EXERCISE: Exact duplicates of all entries are needed.

SOURCE MATERIAL:
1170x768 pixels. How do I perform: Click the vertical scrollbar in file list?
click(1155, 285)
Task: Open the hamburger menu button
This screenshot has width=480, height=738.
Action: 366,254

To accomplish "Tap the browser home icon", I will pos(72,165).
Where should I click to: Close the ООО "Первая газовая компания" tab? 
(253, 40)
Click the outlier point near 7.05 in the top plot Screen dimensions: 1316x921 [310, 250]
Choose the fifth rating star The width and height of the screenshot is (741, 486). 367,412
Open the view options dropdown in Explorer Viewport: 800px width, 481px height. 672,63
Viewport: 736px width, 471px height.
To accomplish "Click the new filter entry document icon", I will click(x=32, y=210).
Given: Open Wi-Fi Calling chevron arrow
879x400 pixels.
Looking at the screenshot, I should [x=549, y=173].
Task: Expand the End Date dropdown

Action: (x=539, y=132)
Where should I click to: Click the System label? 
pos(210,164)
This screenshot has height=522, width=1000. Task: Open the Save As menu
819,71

EXERCISE RESPONSE:
1170x768 pixels. How do I perform: Click the vertical scrollbar in file list?
click(1155, 285)
Task: Open the hamburger menu button
This screenshot has width=480, height=738.
Action: 366,254

To accomplish "Tap the browser home icon", I will pos(72,165).
Where should I click to: Close the ООО "Первая газовая компания" tab? 
(253, 40)
Click the outlier point near 7.05 in the top plot Screen dimensions: 1316x921 [310, 250]
Choose the fifth rating star The width and height of the screenshot is (741, 486). 367,412
Open the view options dropdown in Explorer Viewport: 800px width, 481px height. 672,63
Viewport: 736px width, 471px height.
To accomplish "Click the new filter entry document icon", I will click(x=32, y=210).
Given: Open Wi-Fi Calling chevron arrow
879x400 pixels.
Looking at the screenshot, I should [x=549, y=173].
Task: Expand the End Date dropdown

Action: (x=539, y=132)
Where should I click to: Click the System label? 
pos(210,164)
This screenshot has height=522, width=1000. Task: Open the Save As menu
819,71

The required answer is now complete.